I think you need a longer gun. 

Nice fish!


----------



## MillerTime (Jul 6, 2011)

That's awesome. How deep are they over there?


----------



## skram (Dec 25, 2007)

MillerTime said:


> That's awesome. How deep are they over there?


Usually right on the surface near any structure. This one was about 6-8ft deep on a rig support


----------



## Lexcore (May 5, 2012)

rfh21 said:


> Those are some good looking fish! Gotta get me a triple this year, never caught or eaten one but I've heard really good things as far as table fair


+1 that is on my bucket list also. :yes:


----------



## skram (Dec 25, 2007)

rfh21 said:


> Those are some good looking fish! Gotta get me a triple this year, never caught or eaten one but I've heard really good things as far as table fair


Yes, they are delicious. One of my favorites.


----------



## MiltonDiver (Nov 23, 2009)

Are you sure it was red snapper you were seeing? According to the State of Florida, they are dang near extinct <sarcasm>!


----------



## skram (Dec 25, 2007)

coolbluestreak said:


> I think you need a longer gun.
> 
> Nice fish!


It does look huge in that picture haha, its a 120cm Aimrite.


----------



## MillerTime (Jul 6, 2011)

skram said:


> Usually right on the surface near any structure. This one was about 6-8ft deep on a rig support


Sorry for the confusion. I was referring to how deep the rigs are. I've never been over that way before.


----------



## SouthAlabamaSlayer (Oct 13, 2011)

MillerTime said:


> Sorry for the confusion. I was referring to how deep the rigs are. I've never been over that way before.


They are difficult to catch with and reel on rigs. You almost always have to sight fish them in Mobile Bay around shallow structure. 8-20ft.


----------



## skram (Dec 25, 2007)

MillerTime said:


> Sorry for the confusion. I was referring to how deep the rigs are. I've never been over that way before.


haha Sorry, The rigs we dove where 35 - 45 feet. 2-3 miles offshore. There are a ton of rigs so the further you go the deeper they get


----------



## MillerTime (Jul 6, 2011)

skram said:


> haha Sorry, The rigs we dove where 35 - 45 feet. 2-3 miles offshore.

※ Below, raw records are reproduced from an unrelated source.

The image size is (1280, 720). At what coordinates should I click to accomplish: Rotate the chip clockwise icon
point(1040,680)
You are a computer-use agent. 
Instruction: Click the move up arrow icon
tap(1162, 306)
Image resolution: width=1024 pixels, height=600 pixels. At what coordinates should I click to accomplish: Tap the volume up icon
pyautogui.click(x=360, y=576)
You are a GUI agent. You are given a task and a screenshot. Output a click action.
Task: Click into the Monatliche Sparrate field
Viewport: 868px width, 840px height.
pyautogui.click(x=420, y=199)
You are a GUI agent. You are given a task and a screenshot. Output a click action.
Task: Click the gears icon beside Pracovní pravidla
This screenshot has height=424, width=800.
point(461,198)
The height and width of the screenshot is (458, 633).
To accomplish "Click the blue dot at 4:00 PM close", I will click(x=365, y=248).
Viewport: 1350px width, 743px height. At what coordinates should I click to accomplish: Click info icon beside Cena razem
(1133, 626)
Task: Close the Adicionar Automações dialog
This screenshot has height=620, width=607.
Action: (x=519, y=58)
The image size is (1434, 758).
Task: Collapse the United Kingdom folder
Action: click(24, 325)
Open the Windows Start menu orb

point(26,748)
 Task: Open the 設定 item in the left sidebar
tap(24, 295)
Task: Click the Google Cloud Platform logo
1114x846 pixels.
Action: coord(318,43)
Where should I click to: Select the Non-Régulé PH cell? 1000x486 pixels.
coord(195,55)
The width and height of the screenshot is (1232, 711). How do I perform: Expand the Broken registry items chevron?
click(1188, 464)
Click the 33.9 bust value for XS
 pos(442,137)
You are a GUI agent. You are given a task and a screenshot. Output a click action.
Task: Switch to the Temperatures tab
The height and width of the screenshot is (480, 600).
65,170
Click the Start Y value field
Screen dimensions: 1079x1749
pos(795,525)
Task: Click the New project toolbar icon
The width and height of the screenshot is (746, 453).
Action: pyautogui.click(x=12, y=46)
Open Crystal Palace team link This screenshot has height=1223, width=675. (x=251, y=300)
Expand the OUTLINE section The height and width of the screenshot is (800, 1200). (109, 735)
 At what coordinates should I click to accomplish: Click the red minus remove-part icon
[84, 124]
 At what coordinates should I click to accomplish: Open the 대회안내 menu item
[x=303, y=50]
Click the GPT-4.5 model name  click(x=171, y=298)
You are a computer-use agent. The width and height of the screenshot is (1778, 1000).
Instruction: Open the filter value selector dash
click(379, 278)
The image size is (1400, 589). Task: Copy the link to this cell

There are a ton of rigs so the further you go the deeper they get


Cool thanks!


----------



## below me (Jan 13, 2012)

skram i live in mobile and am dying to dive a rig. i think my pcola dive buddies are scared to do it. if you ever need to split gas/ice/etc one more way, let me know. 








SouthAlabamaSlayer said:


> Mobile Bay breeds them big in the summer. It's almost that time of year...




this summer. let's go get them


----------